The Touch of His Hand on Mine
Jessie B. Pounds

There are days so dark that I seek in vain
For the face of my Friend divine;
But tho’ darkness hide, He is there to guide
By the touch of His hand on mine.

There are times, when tired of the toilsome road,
That for the ways of the world I pine;
But He draws me back to the upward track
By the touch of His hand on mine.

When the way is dim, and I cannot see
Thro’ the mist of His wise design,
How my glad heart yearns and my faith returns
By the touch of His hand on mine.

In the last sad hour, as I stand alone
Where the powers of death combine,
While the dark waves roll He will guide my soul
By the touch of His hand on mine.

Chorus: Oh, the touch of His hand on mine,
Oh, the touch of His hand on mine!
There is grace and pow’r in the trying hour,
In the touch of His hand on mine.


Grandma Ethel certainly knew about trying hours. Her sons (including my great grandpa Harry Sr.) let their practical jokes go too far. They “greased the tracks” and derailed 2 trains. The railroad company sued for damages, and the family lost their farm. Shortly after, Ethel also lost her husband, Clair, when he died of heart problems at age 44. She lived the rest of her life in a tiny house in town. Grandpa Harry Sr. and the great uncles got into the habit of telling their descendants that we lost the farm because “the pigs caught cholera,” but the truth could not be hid. As the saying goes, “Be sure your sins will find you out.”

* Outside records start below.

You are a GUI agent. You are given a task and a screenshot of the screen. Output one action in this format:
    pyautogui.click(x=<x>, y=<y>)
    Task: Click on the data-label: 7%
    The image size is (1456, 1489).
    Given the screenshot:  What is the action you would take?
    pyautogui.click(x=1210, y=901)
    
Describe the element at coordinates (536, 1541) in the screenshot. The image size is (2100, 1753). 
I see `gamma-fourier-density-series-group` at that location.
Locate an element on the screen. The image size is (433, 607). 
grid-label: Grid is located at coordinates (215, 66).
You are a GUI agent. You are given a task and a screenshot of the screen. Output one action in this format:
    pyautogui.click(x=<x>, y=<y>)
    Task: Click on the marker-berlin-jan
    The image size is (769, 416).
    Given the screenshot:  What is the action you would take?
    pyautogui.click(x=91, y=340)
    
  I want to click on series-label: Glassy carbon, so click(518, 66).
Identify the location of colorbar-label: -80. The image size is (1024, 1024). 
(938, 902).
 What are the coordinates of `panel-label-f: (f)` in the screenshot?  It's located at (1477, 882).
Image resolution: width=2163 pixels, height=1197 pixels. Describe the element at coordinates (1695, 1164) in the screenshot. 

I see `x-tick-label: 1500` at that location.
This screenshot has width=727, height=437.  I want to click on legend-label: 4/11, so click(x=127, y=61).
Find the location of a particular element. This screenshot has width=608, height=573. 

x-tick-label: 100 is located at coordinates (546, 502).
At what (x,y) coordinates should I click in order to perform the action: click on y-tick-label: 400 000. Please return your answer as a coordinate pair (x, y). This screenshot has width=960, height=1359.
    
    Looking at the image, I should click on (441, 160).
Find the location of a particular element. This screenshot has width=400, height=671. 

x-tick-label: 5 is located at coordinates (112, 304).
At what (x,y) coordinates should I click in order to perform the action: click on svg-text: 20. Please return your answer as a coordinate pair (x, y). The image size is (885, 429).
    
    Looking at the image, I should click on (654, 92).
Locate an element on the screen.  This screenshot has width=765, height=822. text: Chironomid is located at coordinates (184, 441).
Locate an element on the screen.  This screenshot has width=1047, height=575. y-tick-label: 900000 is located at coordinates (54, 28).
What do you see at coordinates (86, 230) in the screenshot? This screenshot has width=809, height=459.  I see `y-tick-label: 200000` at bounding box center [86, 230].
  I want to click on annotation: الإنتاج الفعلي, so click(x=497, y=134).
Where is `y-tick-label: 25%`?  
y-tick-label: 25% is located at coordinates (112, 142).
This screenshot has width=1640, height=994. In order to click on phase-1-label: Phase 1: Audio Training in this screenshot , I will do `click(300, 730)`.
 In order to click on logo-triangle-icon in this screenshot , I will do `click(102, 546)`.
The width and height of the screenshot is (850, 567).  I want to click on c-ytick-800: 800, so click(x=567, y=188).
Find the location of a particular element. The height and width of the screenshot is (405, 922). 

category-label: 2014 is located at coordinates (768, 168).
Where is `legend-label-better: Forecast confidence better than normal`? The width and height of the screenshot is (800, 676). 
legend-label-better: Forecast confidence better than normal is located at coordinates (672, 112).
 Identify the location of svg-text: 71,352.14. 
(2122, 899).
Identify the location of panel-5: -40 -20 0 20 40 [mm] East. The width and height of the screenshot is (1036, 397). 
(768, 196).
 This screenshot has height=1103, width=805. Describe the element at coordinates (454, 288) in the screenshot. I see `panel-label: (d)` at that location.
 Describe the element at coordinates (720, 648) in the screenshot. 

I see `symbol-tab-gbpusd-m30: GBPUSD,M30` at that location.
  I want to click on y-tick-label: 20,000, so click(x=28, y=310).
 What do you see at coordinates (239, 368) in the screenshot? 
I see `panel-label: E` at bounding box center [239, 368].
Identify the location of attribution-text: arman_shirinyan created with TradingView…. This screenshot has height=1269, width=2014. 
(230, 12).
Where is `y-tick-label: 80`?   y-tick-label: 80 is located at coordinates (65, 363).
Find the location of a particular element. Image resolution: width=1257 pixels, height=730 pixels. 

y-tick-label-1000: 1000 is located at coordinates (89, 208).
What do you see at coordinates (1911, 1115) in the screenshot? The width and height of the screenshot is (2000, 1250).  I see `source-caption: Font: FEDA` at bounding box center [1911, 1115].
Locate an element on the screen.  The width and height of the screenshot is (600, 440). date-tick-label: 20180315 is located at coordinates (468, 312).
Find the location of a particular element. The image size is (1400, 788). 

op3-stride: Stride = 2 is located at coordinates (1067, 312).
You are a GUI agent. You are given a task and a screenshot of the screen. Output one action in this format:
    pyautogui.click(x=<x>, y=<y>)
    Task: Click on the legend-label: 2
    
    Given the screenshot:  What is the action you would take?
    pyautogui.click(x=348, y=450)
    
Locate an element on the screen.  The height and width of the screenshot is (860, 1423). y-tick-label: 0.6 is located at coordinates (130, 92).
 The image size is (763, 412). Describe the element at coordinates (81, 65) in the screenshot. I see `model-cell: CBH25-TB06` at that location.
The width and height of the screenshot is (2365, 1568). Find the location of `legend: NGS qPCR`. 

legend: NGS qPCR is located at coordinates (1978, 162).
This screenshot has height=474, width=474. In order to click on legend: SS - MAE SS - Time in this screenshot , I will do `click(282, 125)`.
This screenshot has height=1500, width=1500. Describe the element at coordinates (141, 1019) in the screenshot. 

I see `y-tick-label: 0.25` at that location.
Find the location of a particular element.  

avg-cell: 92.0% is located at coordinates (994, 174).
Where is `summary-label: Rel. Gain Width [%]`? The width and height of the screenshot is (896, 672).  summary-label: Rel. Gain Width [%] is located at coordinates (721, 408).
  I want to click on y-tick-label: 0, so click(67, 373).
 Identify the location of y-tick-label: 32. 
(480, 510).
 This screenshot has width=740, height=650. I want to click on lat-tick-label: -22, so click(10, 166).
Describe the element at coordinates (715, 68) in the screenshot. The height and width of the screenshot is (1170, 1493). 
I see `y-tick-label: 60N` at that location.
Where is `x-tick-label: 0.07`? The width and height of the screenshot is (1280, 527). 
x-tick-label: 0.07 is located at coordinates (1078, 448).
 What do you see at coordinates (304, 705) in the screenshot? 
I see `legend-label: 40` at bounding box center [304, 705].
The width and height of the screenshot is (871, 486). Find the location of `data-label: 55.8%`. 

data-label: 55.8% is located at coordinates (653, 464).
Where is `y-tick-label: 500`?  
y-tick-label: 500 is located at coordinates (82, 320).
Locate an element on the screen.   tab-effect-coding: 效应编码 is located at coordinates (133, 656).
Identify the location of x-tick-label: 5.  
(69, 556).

We should ask ourselves what kind of heritage we will leave behind when we die. Will we leave behind a Hardin City--nothing--will our lives be spent in vain? Will we leave behind poverty and sorrow like my great grandpa who, with his brothers, lost the family fortune and then spent the rest of his life mostly in selfishness, treacherously leaving his wife and children, and today is remembered as “a bad man”? Or will we leave behind a memory like that of Ethel Carson, who encouraged hard work and whose favorite hymn tells us that God will see us through the most trying hour with grace and power? Jesus said that whoever gives someone a glass of cold water will not lose his reward. An old friend of my family, Esther Pitts, who died in 2009 at age 109, lived in Portland back in the 1920s. A traveling preacher came to town and gave good sermons--while running up his credit at the local grocery store. Then he left town without paying his bill. Throughout the city people whispered, “Those Christians! They are all the same--hypocrites! Did you hear about that preacher? He left town without paying his grocery bill.” Esther walked down to the grocery store and paid the preacher’s bill. People could still say bad things about that preacher, but no one could say bad things about all Christians anymore. She showed many small kindnesses to many people, and these simple kindnesses will never be forgotten. When the last trumpet sounds for you, what will you leave behind? “A life of giving” like Aunt Esther? Are you utilizing the talents God has given you? Will you leave behind beautiful symphonies like Bach or Beethoven? Don’t let your life be wasted. Show a little kindness today. Use your talents to bless others. Our lives will go by quickly, even if we do live to be 100. Are you laying up your treasures in heaven, or are you building a Hardin City?

3 comments:

  1. I know what you mean about "finding" Eagle City". I try to get to the winery there when they have their open house (though I'm not sure how close they are to the actual city site). The first trip there was quite an adventure.

    Also, your post is a wonderful look back at contrasting lives that should cause any reader to reflect on what they're doing with their own life and how they will be remembered. Loved it!